══ Given data ══
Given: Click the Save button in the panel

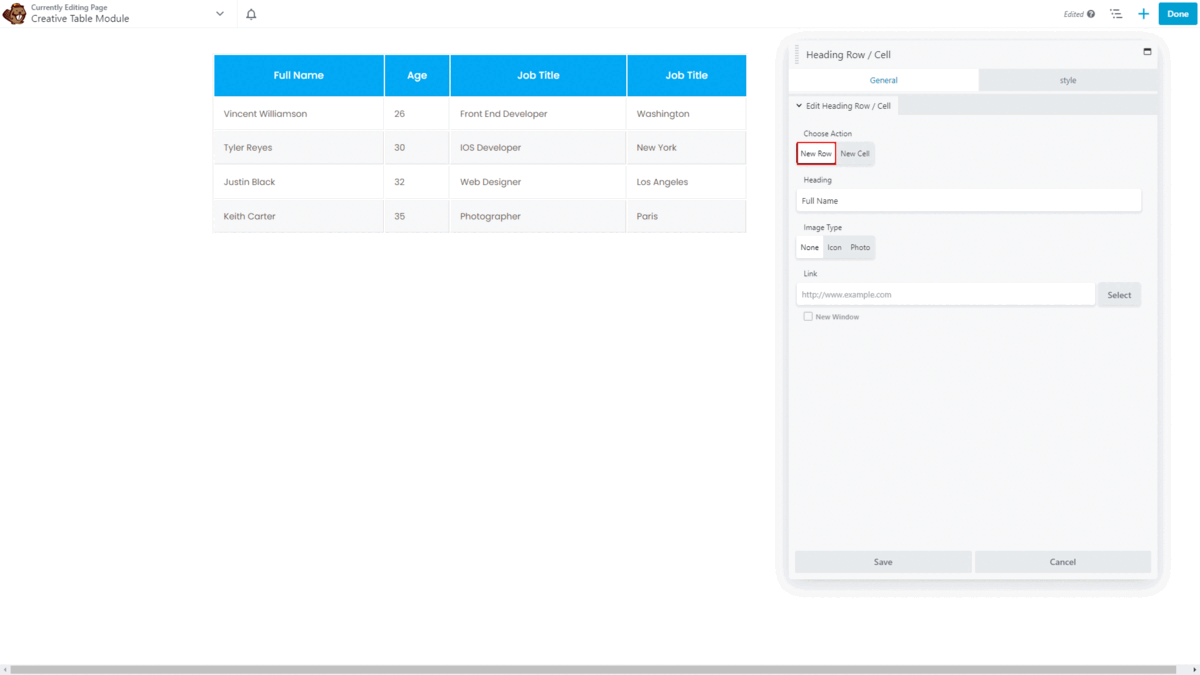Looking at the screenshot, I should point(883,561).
═══
══ Given data ══
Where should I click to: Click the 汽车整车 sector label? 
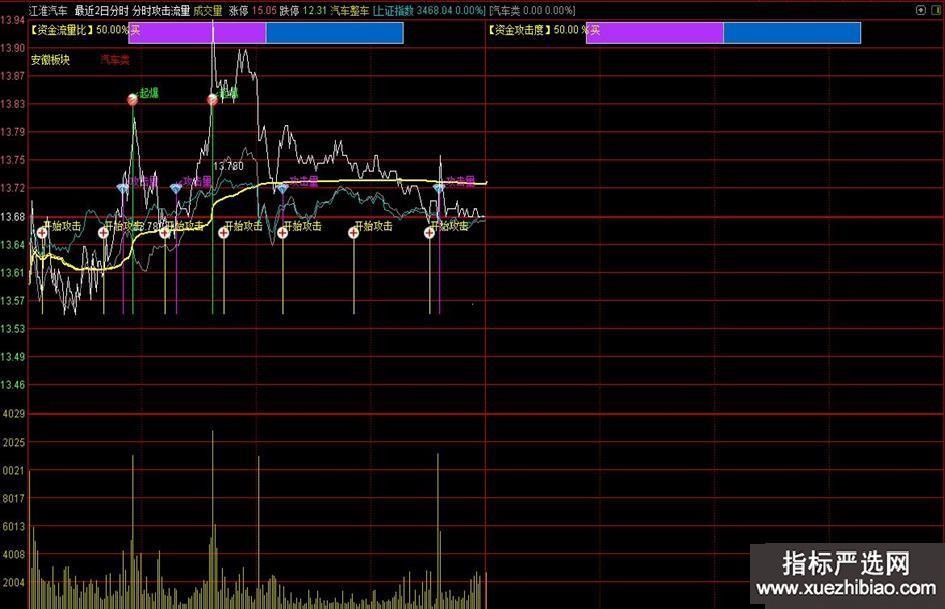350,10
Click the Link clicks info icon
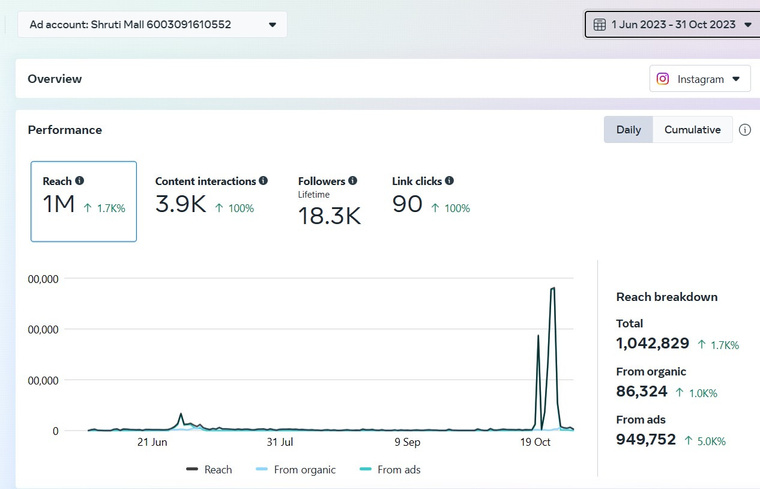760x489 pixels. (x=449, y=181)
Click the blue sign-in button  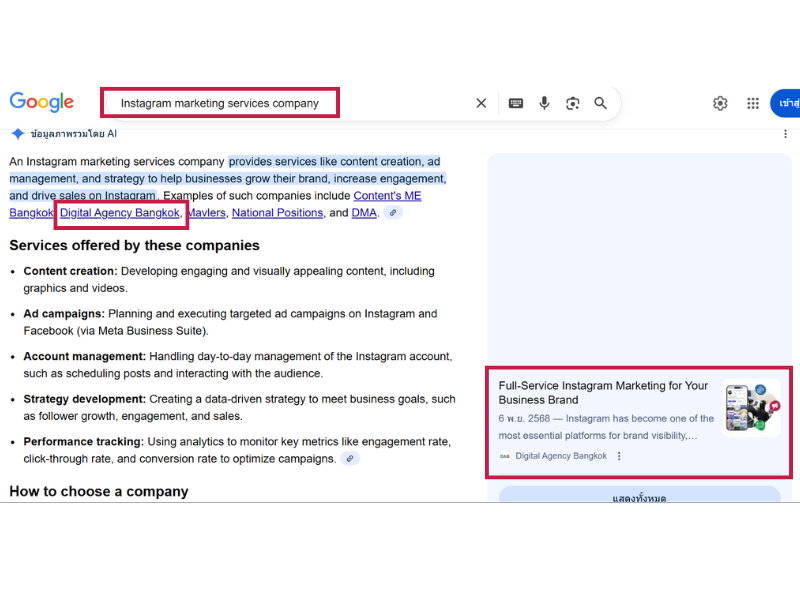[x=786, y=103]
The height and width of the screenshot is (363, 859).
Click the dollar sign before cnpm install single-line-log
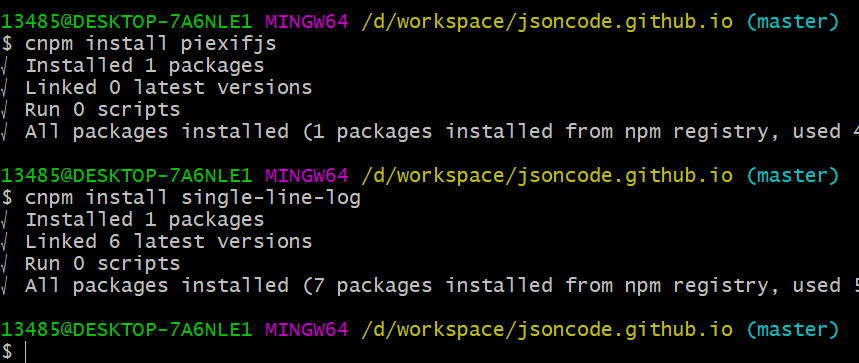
═══
What you should do
Your answer should be the exact lines above from the one with "The height and" through the one with "Click the dollar", both included, and nothing besides.

Finished task
The height and width of the screenshot is (363, 859).
Click the dollar sign before cnpm install single-line-log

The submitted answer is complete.